Quando se pensa em filmes de super-heróis, é impossível não remeter a Superman: O Filme, de 1978. O longa, dirigido por Richard Donner, não apenas trouxe um dos personagens mais icônicos dos quadrinhos para as telonas, mas também estabeleceu as bases para o gênero que, décadas depois, dominaria Hollywood. Há algo grandioso e atemporal na forma como a história foi contada, com uma reverência ao mito e uma atenção aos detalhes que, até hoje, são raramente superadas.

O filme começa em Krypton, o planeta natal de Kal-El, onde o cientista Jor-El, vivido por Marlon Brando, prevê a destruição iminente de seu mundo. A decisão de Jor-El de enviar seu filho para a Terra, para salvar sua vida e garantir seu futuro, coloca a trama em movimento. Quando Kal-El chega ao nosso planeta, ele cresce sob o nome de Clark Kent e se torna o Superman, o protetor da humanidade. Essa primeira parte do filme, com a belíssima trilha sonora de John Williams ao fundo, estabelece a origem do personagem de forma épica.

Christopher Reeve, ainda um ator relativamente desconhecido na época, conseguiu realizar algo que muitos julgavam impossível: ele tornou tanto Clark Kent quanto Superman figuras críveis e distintas. Seu trabalho em diferenciar as duas personalidades — a desajeitada e tímida identidade de Clark e a segura e imponente figura de Superman — foi, e ainda é, uma das maiores forças do filme. Até hoje, é difícil não associar o ator diretamente ao personagem, tamanho foi seu impacto.

O antagonista, Lex Luthor, interpretado por Gene Hackman, traz um charme cômico ao filme, mas talvez falte a ele uma verdadeira ameaça. Lex, por mais genial que seja, acaba funcionando mais como alívio cômico em muitas cenas, o que diminui um pouco o peso do perigo que ele deveria representar. Ainda assim, Hackman consegue roubar a cena em vários momentos com sua carismática interpretação.

A relação entre Clark Kent e Lois Lane (Margot Kidder) também é um dos pontos altos da trama. A dinâmica entre os dois, com Lois admirando o herói Superman sem perceber que ele é, na verdade, o tímido colega de trabalho, adiciona uma leveza e humor ao filme. As cenas em que os dois interagem, tanto como Superman e Lois quanto como Clark e Lois, são marcantes e definem o tom romântico e levemente ingênuo da história.

Mesmo que os efeitos especiais da época hoje parecem datados, especialmente nas cenas de voo do personagem, há um certo charme nostálgico. O público de 1978, acostumado a efeitos práticos, certamente ficou impressionado ao ver o Homem de Aço voar pelos céus de Metrópolis, e embora os avanços tecnológicos tenham evoluído muito desde então, o sentimento de maravilha permanece.
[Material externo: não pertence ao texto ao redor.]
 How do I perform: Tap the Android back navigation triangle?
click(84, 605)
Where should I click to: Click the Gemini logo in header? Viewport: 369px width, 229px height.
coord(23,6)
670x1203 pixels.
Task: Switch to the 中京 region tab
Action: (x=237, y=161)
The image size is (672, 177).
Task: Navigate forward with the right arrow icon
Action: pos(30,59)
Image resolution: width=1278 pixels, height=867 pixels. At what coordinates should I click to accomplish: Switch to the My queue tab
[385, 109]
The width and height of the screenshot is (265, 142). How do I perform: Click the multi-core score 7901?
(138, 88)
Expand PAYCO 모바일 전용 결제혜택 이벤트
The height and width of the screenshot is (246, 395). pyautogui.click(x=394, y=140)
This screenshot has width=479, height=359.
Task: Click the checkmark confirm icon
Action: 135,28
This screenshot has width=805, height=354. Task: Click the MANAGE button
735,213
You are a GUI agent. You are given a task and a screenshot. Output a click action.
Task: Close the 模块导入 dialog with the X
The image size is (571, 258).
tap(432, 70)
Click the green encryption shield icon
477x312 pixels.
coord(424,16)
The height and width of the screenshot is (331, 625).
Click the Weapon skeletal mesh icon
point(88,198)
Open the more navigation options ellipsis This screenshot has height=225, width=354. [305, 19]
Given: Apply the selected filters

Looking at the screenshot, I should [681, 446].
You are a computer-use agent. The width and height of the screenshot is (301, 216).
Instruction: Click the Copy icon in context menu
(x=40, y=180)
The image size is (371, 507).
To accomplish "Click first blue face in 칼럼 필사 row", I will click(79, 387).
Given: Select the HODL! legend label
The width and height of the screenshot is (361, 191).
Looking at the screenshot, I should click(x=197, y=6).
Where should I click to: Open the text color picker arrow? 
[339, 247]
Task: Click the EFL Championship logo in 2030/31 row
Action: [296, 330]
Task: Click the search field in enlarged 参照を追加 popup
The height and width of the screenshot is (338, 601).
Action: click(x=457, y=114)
A trilha sonora de John Williams é, sem dúvida, outro personagem do filme. A música tema de Superman: O Filme é uma das mais icônicas do cinema e ajuda a elevar muitas das cenas, tornando-as ainda mais épicas e emocionantes. Williams estava no auge de sua carreira, compondo trilhas inesquecíveis para filmes como Star Wars e Indiana Jones, e sua contribuição aqui é simplesmente magistral.

Se há algo que poderia ser apontado como uma fraqueza, talvez seja o ritmo final da história. A resolução dos conflitos, embora satisfatória, parece acelerar demais, com algumas soluções sendo um pouco convenientes demais. No entanto, é difícil negar que o final do filme deixa uma sensação de esperança e otimismo, algo que é fundamental para a essência do personagem.

Por fim, Superman: O Filme é um marco, não apenas no gênero de super-heróis, mas no cinema como um todo. Ele trouxe para as telonas um personagem que representa o melhor da humanidade, com todas as suas falhas e virtudes. E, acima de tudo, fez isso com coração e alma, algo que muitos filmes do gênero ainda buscam alcançar até hoje.